HELENA — Through the doors of Associated Dermatology and Skin Care Clinic of Helena, some survivors find a new start. The clinic’s New Beginnings program offers free removal of radiation tattoos used for cancer treatment and human trafficking brand tattoos.

The program is offered by American Society for Laser Medicine and Surgery physicians across the country. According to the ASLMS website, Associated Dermatology is the only location offering the New Beginnings tattoo removal program in Montana.

“It’s a big passion of ours,” Associated Dermatology Advanced Laser Clinic director Janel Zitzka said. “I know Dr. Goldes is very community-oriented. We want to do what we can to support our survivors and our patients.”

Zitzka said this is the first year they have offered free human trafficking brand tattoo removal through the New Beginnings program.

“It was a great need for our part of the country to have a program like this,” she said.

According to the US Department of Homeland Security, human trafficking is a $150 billion industry worldwide. Human trafficking is a reality in Montana, too. The National Human Trafficking Hotline got 133 calls, texts, emails, chats and online form submittals from Montana in 2021, and that’s just scratching the surface of the issue.

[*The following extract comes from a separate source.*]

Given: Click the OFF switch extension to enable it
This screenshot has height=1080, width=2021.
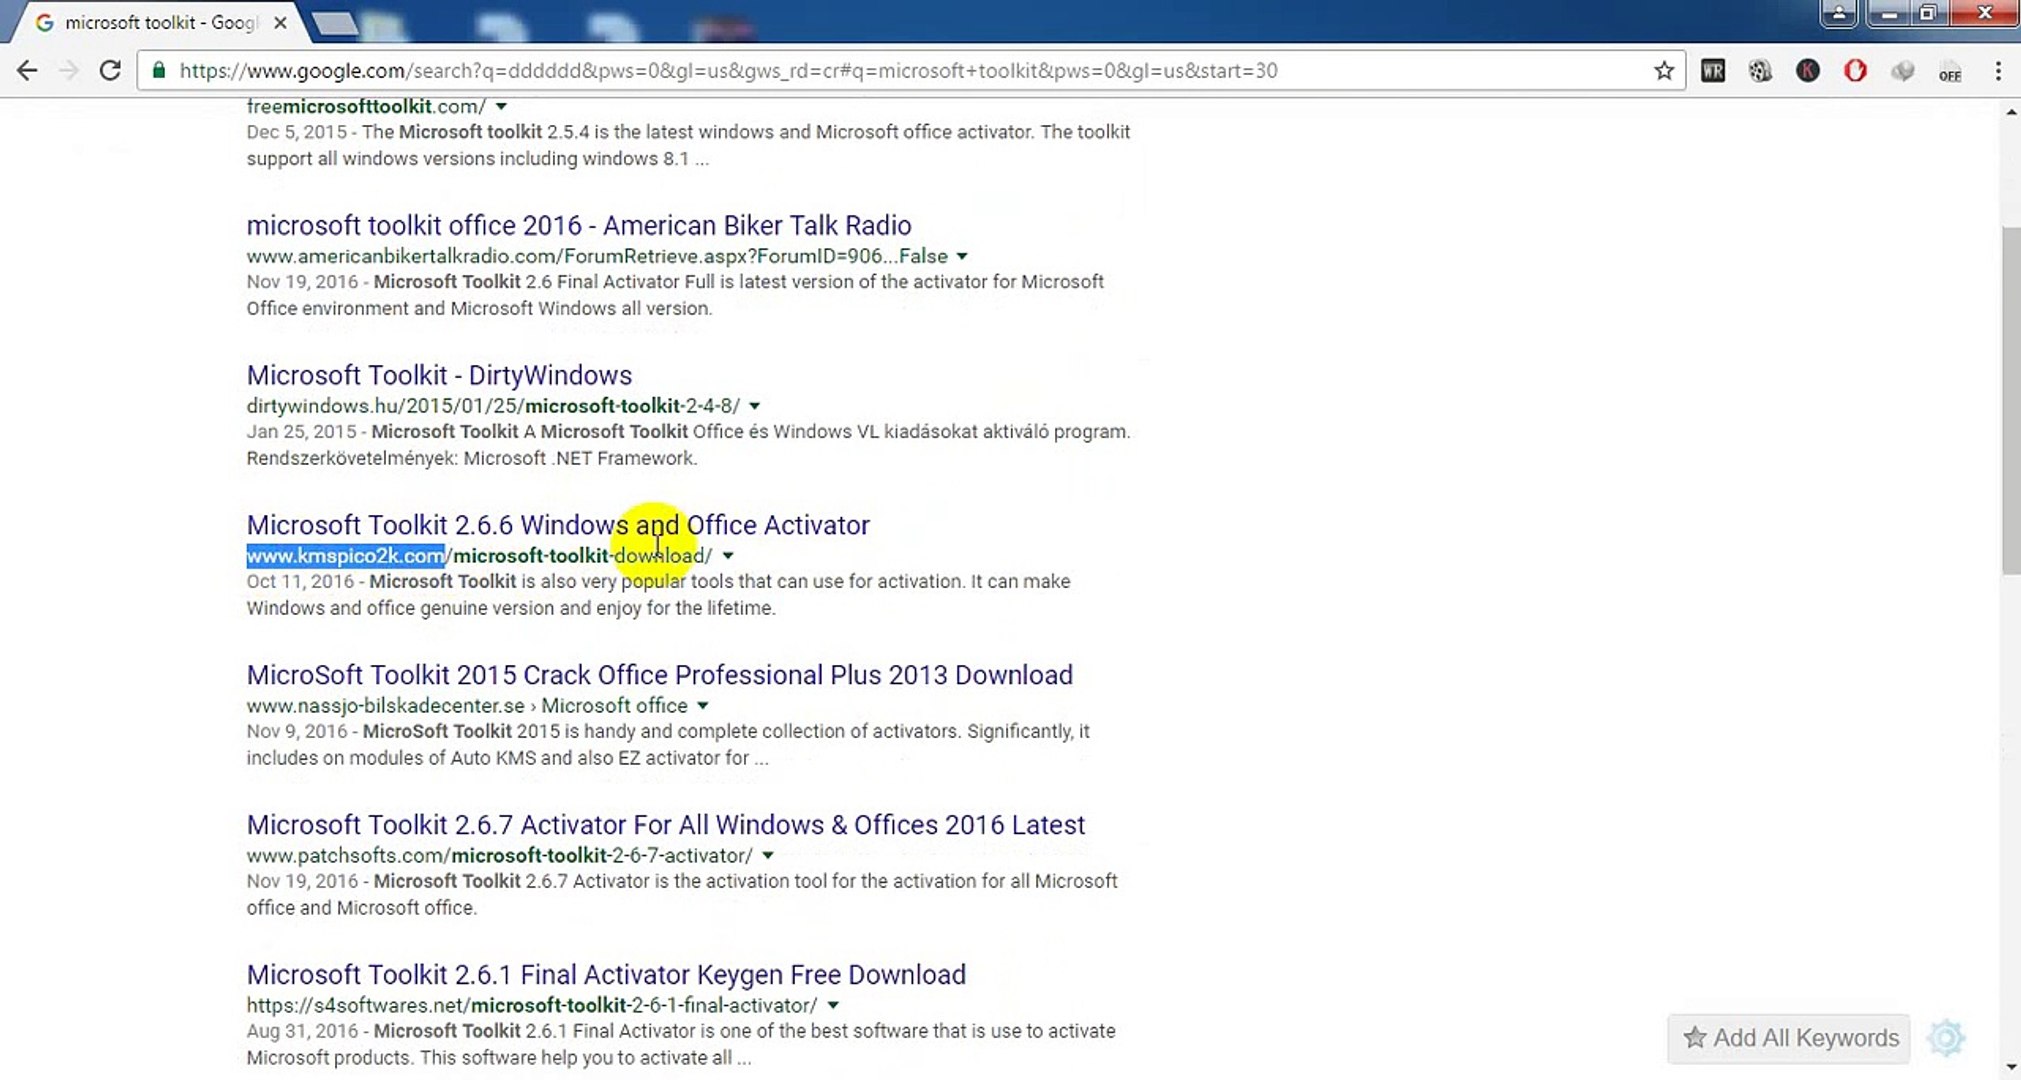Looking at the screenshot, I should 1950,71.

“The more we investigate, the more we dig into this, the more cases we find,” Montana Attorney General Austin Knudsen said. “Just to give you an idea, from 2021 to 2022, our DCI-initiated investigations into human trafficking went up 300-percent.”

Knudsen said Montana sees both sex trafficking and labor trafficking, and it touches communities across the state.

“It’s not just one demographic group, it’s not just one ethnic group,” Knudsen said. “We see it across all demographics, all ethnic groups.”

Through the new beginnings program, Zitzka sees the visible marks of human trafficking.

“Sometimes it’s in a very visible area, such as the forehead. It can be in the form of initials, it can be in the form of initials, it can be in the form of a perception of wealth—so we see money bags, coins, dollar signs, that means this person is bringing in wealth for their trafficker,” Zitzka said. “It’s heartbreaking.”

The trauma from trafficking can be more than skin-deep.

“Honestly, this is some of the most evil stuff I’ve ever seen,” Knudsen said. “It’s some of the most manipulative people I’ve ever seen when you start looking at how these people operate.”

While law enforcement helps put traffickers away, Zitzka and others like her help care for the survivors.

“We can’t guarantee complete removal (of the tattoo), but faded to the point where maybe they forget to look at it,” Zitzka said. “The big thing is they don’t get questioned about it, they don’t have to open and share that trauma with people asking what the tattoo is.”

For survivors of human trafficking, that can be a step toward healing and a new beginning.